TASK ITEM
Restate word for word every line from the top of the data below down through the line that holds "Task: Adjust the memory window size slider".

[SOURCE DATA — start]

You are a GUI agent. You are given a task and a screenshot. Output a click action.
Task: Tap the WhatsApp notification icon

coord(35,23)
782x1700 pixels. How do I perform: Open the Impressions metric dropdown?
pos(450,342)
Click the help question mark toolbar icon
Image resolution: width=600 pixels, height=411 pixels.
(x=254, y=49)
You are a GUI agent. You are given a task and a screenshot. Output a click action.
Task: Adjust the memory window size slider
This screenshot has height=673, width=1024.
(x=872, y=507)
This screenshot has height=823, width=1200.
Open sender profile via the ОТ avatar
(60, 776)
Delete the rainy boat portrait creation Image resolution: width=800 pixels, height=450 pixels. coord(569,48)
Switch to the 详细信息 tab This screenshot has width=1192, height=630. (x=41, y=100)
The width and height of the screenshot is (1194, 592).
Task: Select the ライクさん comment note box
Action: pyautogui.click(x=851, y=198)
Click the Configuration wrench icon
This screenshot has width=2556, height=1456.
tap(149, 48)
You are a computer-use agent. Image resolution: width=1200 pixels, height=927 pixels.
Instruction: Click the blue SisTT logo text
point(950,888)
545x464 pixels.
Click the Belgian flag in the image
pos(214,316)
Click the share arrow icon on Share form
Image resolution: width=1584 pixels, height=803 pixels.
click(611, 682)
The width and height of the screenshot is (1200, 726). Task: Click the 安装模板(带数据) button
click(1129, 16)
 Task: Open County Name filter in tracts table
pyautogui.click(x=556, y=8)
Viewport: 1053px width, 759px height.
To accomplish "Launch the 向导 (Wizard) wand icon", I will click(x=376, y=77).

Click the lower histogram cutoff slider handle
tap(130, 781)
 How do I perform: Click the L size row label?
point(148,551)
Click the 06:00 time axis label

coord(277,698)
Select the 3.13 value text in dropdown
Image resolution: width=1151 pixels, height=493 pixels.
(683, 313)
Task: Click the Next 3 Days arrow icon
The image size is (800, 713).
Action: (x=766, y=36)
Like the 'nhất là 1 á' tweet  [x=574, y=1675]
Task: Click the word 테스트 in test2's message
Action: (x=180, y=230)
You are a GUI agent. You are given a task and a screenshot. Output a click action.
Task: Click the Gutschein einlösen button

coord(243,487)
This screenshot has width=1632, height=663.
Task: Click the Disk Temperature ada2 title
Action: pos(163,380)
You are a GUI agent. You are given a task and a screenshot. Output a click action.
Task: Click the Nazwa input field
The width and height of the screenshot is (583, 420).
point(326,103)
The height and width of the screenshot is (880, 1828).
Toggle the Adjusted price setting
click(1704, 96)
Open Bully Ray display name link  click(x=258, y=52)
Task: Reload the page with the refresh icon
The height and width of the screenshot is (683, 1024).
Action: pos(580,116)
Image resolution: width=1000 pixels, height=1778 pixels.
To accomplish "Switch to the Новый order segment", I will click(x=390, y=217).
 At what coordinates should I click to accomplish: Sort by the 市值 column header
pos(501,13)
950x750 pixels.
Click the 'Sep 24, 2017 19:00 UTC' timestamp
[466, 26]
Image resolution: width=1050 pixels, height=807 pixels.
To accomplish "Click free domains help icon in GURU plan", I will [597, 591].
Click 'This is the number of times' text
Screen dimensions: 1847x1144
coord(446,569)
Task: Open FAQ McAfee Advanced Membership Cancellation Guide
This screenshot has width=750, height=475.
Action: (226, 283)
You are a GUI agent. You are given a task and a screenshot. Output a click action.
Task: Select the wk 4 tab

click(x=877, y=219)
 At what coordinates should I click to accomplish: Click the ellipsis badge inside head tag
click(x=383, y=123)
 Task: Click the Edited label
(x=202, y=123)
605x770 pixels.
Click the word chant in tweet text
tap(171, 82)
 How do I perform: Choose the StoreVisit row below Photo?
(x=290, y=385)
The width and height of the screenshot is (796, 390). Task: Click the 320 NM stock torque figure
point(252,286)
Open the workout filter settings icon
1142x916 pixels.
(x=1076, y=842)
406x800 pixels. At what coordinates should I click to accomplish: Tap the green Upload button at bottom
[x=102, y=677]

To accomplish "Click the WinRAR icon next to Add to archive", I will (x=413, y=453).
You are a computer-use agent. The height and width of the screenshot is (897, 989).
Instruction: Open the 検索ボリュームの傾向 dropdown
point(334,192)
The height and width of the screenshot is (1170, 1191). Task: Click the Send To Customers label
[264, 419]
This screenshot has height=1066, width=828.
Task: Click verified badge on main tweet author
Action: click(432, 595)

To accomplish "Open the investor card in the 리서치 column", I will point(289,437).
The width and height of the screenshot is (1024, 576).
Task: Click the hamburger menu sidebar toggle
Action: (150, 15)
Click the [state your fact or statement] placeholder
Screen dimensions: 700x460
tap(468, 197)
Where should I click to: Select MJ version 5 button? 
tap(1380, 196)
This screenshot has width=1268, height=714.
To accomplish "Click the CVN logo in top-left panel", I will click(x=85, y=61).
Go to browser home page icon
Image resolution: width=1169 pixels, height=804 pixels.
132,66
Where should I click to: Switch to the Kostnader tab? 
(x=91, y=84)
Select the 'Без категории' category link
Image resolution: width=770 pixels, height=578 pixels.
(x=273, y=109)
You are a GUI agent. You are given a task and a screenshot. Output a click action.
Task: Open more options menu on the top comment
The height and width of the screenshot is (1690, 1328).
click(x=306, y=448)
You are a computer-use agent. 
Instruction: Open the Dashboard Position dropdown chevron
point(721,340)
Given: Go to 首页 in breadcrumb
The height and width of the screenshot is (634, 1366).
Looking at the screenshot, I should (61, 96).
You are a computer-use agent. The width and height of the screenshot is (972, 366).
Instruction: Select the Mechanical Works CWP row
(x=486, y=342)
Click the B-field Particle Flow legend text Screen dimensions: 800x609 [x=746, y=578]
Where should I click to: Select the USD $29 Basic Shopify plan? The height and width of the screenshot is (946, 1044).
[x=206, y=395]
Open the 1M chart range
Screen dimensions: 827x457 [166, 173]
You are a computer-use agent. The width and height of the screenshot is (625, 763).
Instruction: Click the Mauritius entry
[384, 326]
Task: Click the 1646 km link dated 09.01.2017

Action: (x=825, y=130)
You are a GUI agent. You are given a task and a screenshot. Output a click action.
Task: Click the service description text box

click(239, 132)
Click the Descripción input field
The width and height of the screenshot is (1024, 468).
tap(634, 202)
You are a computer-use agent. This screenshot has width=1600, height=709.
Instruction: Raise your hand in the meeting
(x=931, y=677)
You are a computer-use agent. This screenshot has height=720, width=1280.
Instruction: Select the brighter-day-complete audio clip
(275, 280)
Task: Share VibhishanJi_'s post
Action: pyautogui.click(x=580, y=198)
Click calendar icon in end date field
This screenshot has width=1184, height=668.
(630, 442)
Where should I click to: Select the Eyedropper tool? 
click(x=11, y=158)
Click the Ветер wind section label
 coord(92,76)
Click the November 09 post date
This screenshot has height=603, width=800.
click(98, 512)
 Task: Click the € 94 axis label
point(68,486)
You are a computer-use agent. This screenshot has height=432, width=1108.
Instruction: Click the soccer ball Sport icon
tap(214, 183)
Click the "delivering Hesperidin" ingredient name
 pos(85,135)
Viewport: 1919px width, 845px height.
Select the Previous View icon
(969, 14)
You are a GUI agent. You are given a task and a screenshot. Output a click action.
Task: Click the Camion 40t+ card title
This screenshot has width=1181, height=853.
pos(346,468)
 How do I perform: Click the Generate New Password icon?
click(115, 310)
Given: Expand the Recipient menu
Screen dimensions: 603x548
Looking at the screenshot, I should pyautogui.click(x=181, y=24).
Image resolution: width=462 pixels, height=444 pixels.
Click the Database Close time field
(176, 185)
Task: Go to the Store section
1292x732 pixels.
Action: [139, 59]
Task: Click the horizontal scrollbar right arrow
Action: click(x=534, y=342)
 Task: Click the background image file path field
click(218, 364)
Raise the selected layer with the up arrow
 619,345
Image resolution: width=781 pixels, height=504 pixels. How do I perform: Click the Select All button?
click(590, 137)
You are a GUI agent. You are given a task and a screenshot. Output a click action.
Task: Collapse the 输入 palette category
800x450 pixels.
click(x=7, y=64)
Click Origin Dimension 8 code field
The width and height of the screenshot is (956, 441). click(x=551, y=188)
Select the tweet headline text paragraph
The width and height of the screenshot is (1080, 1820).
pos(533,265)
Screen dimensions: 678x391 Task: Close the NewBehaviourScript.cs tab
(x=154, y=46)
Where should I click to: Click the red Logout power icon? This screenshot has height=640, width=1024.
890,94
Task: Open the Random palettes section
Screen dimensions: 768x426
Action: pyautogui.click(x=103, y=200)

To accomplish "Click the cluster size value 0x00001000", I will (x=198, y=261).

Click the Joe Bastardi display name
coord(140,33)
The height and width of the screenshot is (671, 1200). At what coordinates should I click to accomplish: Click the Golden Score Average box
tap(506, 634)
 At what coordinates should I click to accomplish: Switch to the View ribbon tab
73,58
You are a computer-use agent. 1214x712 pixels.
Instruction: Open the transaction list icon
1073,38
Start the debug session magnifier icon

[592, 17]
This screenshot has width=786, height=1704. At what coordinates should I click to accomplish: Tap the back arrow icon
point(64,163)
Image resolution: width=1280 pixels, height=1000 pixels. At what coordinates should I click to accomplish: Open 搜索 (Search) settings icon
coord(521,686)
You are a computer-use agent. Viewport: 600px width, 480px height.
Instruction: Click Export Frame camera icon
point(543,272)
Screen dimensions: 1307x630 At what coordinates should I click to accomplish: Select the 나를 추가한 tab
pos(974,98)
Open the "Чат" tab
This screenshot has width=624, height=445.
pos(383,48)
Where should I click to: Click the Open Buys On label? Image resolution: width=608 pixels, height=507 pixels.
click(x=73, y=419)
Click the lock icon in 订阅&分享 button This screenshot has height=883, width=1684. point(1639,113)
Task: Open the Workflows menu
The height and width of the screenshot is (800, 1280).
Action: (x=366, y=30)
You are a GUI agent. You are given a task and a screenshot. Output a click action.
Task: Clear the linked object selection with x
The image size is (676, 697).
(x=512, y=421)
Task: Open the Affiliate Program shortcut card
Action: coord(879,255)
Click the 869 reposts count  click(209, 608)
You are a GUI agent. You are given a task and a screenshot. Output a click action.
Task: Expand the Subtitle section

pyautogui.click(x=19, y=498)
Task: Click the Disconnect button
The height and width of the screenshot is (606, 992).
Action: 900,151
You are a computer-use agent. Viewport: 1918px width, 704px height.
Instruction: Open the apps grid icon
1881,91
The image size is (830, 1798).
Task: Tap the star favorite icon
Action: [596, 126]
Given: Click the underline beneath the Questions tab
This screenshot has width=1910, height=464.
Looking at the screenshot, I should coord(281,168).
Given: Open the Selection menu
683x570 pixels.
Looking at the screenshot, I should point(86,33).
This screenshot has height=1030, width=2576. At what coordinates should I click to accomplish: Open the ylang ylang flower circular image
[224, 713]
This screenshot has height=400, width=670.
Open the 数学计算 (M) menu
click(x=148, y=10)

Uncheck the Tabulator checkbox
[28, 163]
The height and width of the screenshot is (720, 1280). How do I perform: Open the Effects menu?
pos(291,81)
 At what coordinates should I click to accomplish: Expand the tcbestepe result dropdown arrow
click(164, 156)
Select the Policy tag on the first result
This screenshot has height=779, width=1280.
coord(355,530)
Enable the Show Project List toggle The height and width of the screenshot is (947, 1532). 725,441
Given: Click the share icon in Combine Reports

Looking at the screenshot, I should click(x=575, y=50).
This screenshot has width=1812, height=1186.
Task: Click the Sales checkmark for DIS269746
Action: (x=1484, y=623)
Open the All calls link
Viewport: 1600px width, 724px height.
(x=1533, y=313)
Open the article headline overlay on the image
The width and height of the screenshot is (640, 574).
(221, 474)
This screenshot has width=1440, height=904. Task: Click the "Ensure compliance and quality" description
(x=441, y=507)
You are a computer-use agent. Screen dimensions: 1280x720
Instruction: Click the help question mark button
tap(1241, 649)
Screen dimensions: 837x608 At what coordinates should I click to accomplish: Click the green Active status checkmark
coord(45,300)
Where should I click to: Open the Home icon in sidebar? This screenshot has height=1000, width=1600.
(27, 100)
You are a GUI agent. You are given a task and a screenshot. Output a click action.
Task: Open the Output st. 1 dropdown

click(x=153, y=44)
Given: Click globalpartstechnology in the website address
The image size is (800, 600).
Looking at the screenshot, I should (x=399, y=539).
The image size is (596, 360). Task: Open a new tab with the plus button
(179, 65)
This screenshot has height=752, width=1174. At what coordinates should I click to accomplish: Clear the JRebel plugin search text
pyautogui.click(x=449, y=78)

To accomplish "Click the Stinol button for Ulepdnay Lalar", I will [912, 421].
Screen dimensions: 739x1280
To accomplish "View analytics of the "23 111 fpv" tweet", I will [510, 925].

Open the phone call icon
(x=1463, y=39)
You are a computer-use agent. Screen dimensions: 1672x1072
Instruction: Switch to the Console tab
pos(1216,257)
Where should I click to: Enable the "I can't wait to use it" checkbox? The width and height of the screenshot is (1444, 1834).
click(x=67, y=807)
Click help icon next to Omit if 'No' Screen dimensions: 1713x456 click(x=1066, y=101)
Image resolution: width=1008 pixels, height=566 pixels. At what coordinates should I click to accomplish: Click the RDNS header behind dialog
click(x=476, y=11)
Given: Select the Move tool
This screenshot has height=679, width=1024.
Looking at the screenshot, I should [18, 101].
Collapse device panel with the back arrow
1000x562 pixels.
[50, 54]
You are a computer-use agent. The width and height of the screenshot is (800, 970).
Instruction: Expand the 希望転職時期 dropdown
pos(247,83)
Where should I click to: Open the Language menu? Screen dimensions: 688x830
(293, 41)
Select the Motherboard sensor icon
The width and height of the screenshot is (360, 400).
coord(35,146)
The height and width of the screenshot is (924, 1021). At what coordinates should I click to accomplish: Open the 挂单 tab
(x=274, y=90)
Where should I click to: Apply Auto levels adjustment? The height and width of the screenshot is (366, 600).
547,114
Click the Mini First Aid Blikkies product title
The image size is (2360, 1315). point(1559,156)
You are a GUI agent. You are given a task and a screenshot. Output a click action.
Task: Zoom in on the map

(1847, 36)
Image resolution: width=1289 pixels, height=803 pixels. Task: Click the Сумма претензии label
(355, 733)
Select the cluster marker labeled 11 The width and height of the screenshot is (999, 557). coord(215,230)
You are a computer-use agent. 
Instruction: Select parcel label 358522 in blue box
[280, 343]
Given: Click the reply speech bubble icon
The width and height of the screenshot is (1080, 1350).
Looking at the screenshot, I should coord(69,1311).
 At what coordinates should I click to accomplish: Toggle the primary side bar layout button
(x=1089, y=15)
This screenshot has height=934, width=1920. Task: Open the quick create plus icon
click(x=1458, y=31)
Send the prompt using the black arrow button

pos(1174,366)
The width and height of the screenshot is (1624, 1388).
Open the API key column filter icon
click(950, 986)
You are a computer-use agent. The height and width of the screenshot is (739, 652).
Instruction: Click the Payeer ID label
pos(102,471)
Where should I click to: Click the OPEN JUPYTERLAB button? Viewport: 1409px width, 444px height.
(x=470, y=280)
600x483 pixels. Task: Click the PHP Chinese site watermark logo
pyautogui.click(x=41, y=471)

[SOURCE DATA — finish]

SOLUTION TO THE PROBLEM
You are a GUI agent. You are given a task and a screenshot. Output a click action.
Task: Tap the WhatsApp notification icon

coord(35,23)
782x1700 pixels. How do I perform: Open the Impressions metric dropdown?
pos(450,342)
Click the help question mark toolbar icon
Image resolution: width=600 pixels, height=411 pixels.
(x=254, y=49)
You are a GUI agent. You are given a task and a screenshot. Output a click action.
Task: Adjust the memory window size slider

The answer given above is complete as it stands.